100 Most indexes will have a non-nil value in exactly one batch, but a request that
101 spans multiple ranges will be represented in more than one.
102
103 ## Batch and Transaction wrapping
104
105 When a request arrives which is not a batch, wrap it in one appropriately. This
106 should be close to where `maybeBeginTxn` is today. `OpRequiresTxnError` should
107 be handled nearby, creating the transaction and retrying in-place.
108
109 ## Store/Replica
110
111 As discussed under [Unresolved Questions](#unresolved-questions), in an ideal
112 world we would propose batches to Raft. Since that is complex, the scope here
113 is less ambitious:
114
115 The main retry loop in `(*Store).ExecuteCmd()` gets an additional outer loop
116 which expands the Batch and deals with each request separately, aborting on
117 the first unhandled error.
118
119 This means that `Replica` will be blissfully unaware of this RFC.
120
121 ## Tracing
122
123 Tracing will need an update, but mostly content-wise. It prints the request
124 type in various locations, and those will all be `Batch` after this change.
125
126 # Drawbacks
127
128 * slight overhead for non-batch calls. It's not expected that there be many of those though.
129
130 # Alternatives
131
132 * different interfaces between `TxnCoordSender` and `DistSender` are possible.
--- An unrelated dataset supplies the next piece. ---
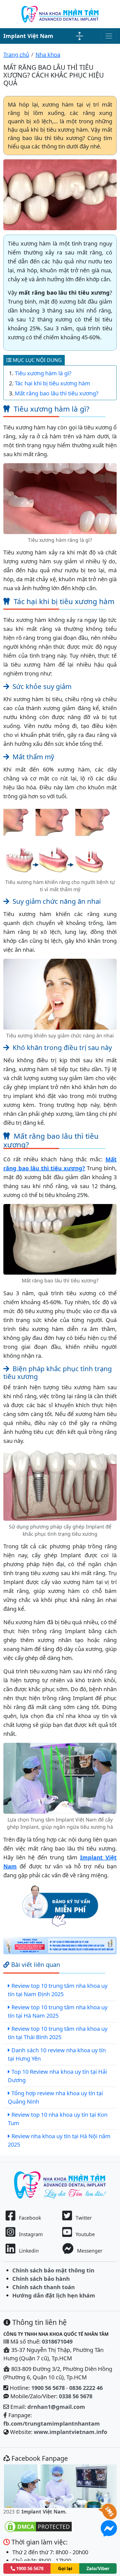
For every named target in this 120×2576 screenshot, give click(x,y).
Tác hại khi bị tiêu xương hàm (52, 383)
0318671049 (57, 2341)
One could even argue that the order of `DistSender` and `TxnCoordSender` might be the wrong way around.
133
134 # Unresolved questions
135
136 ## Replica/Raft batches
137
138 A large reduction in network-related delay results if the replica proposes the
139 `BatchRequest`s into Raft without prior expansion for performance. This is
140 worthy of another RFC but here are some basic details.
141
142 It is going to require considerable refactoring around the command queue, and
143 timestamp and response caches which currently serialize those requests in
144 `add{Read,Write}Cmd`, including making sure requests in the same batch have the
145 same rules applied to them.
146
147 Applying such a batch would entail looping through its individual requests and
148 executing them in the same batch, stopping on the first error encountered, if
149 any. Such an error discards the `engine.Batch` as usual, but #1989 applies.
150
151 Further optimizations to this are possible: conflict resolution using this
152 approach could be inefficient: The first such conflict will have the whole batch
153 retry. It could be a good optimization to execute all commands unless "critical"
154 errors pop up (a `WriteIntentError` not being one of them).